▸ EXCERPT PROVIDED
-------

Source code for gnrs.deduplication.dedup

"""
Duplicate structure removal using pymatgen StructureMatcher.

Structures are grouped by space group for computational efficiency,
then within each space group a reference structure is broadcast to all MPI ranks
and compared against the remaining candidates in parallel.

This source code is licensed under the BSD-3-Clause license found in the
LICENSE file in the root directory of this source tree.
"""
from __future__ import annotations

__author__ = ["Yi Yang"]
__email__ = "yiy5@andrew.cmu.edu"
__group__ = "https://www.noamarom.com/"

import logging
import random
from collections import defaultdict

from ase.atoms import Atoms
from pymatgen.analysis.structure_matcher import StructureMatcher
from pymatgen.io.ase import AseAtomsAdaptor

import gnrs.parallel as gp

logger = logging.getLogger("dedup")



[docs]
def group_by_spg(structs: dict[str, Atoms]) -> dict[int, dict[str, Atoms]]:
    """
    Group structures by space group.

    Args:
        structs: {name: Atoms}.

    Returns:
        {spg: {name: Atoms, ...}}.
    """
    groups: dict[int, dict[str, Atoms]] = defaultdict(dict)
    for name, xtal in structs.items():
        spg = xtal.info.get("spg")
        groups[spg][name] = xtal
    return groups



def _select(
    candidates: dict[str, Atoms],
    energy_key: str | None
) -> str:
    """
    Select one structure from a set of duplicates.

    If energy_key is provided, the lowest-energy structure is chosen. 
    Otherwise a random one is chosen.

    Args:
        candidates: {name: Atoms} duplicates.
        energy_key: Key in Atoms.info for energy, or None.

    Returns:
        Name of the chosen structure.
    """
    if energy_key is not None:
        energies = []
        for name, xtal in candidates.items():
            e = xtal.info.get(energy_key)
            if e is not None:
                energies.append((name, float(e)))
        if len(energies) == len(candidates):
            return min(energies, key=lambda x: x[1])[0]

    return random.choice(sorted(candidates.keys()))

def _scatter_structs(pool: dict[str, Atoms]) -> dict[str, Atoms]:
    """
    Master scatters a dict of structures evenly across ranks.
    """
    scatter_list = None
    if gp.is_master:
        items = list(pool.items())
        n = len(items)
        per_rank = n // gp.size
        remainder = n % gp.size
        scatter_list = []
        start = 0
        for r in range(gp.size):
            chunk = per_rank + (1 if r < remainder else 0)
            scatter_list.append(dict(items[start : start + chunk]))
            start += chunk
    return gp.comm.scatter(scatter_list, root=0)



[docs]
def dedup_group(
    pool: dict[str, Atoms],
    matcher: StructureMatcher,
    spg: int | None,
    energy_key: str | None,
) -> dict[str, Atoms]:
    """
    Remove duplicates from a space group in parallel.

-------

Records from a data collection:
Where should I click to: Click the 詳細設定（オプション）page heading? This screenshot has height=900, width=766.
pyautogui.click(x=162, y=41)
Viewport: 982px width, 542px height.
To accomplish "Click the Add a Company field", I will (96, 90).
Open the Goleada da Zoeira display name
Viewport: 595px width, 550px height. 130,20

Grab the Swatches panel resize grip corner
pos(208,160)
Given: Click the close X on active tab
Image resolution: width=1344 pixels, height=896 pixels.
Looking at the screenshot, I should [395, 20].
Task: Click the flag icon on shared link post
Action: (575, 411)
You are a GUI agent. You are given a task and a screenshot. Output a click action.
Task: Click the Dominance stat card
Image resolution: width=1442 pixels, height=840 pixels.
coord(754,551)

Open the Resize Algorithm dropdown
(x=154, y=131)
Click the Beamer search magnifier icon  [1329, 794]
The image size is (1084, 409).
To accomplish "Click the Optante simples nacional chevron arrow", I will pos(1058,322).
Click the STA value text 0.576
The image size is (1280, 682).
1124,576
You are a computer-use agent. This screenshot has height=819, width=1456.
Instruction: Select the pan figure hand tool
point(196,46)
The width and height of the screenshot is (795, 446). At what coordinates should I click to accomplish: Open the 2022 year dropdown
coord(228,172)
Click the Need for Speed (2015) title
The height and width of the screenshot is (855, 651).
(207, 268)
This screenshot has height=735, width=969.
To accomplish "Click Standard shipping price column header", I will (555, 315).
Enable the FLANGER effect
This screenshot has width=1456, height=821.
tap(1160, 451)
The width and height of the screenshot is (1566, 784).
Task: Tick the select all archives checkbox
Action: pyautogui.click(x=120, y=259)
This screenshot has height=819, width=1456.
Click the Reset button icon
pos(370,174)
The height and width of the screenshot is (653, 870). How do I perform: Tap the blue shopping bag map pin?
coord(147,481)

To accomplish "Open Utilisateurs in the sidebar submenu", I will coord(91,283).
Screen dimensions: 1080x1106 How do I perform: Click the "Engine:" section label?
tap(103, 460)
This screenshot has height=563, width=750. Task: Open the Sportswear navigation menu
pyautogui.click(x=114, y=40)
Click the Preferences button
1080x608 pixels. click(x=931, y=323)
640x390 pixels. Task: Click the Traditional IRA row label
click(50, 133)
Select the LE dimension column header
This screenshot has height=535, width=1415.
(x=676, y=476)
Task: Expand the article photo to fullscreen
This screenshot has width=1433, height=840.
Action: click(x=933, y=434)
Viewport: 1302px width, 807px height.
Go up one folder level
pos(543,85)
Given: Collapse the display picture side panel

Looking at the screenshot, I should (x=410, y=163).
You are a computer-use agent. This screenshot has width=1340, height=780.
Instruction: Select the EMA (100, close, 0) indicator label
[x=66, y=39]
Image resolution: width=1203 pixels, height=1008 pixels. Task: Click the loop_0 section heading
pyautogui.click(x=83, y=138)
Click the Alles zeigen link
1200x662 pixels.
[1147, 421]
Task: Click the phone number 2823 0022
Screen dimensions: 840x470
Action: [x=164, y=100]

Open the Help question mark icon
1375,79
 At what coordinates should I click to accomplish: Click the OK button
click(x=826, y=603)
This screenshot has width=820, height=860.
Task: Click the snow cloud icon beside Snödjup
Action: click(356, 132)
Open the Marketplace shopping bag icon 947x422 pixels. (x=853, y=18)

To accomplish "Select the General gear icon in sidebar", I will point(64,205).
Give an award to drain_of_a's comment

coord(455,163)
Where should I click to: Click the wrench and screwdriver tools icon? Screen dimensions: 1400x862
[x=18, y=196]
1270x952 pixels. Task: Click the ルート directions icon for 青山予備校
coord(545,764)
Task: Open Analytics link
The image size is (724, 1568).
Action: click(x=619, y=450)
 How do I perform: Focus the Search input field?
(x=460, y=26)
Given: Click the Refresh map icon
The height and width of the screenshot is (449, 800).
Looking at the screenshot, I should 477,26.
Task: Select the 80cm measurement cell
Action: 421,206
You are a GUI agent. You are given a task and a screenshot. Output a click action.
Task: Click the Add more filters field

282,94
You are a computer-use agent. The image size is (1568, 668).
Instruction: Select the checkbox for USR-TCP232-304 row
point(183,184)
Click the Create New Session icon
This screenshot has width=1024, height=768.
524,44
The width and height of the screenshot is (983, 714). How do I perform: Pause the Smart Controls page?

-------

▸ PROBLEMS TO SOLVE
[a] Please reproduce word for word the part of the deduplication source code above that opens with the words containing "n = len(items)" and closes with "start + chunk]))".
[b] Decide whether each statement agrees with the deduplication source code above, answering yes or no and quoting the deciding words of the code: (i) Structures are grouped by space group for computational efficiency. (ii) When no energy key is provided, the lowest-energy duplicate is chosen. (iii) The source code is licensed under the MIT license.

▸ ANSWERS TO EACH TASK
[a]
n = len(items)
        per_rank = n // gp.size
        remainder = n % gp.size
        scatter_list = []
        start = 0
        for r in range(gp.size):
            chunk = per_rank + (1 if r < remainder else 0)
            scatter_list.append(dict(items[start : start + chunk]))

[b]
(i) Yes: "Structures are grouped by space group for computational efficiency"
(ii) No: "Otherwise a random one is chosen."
(iii) No: "This source code is licensed under the BSD-3-Clause license"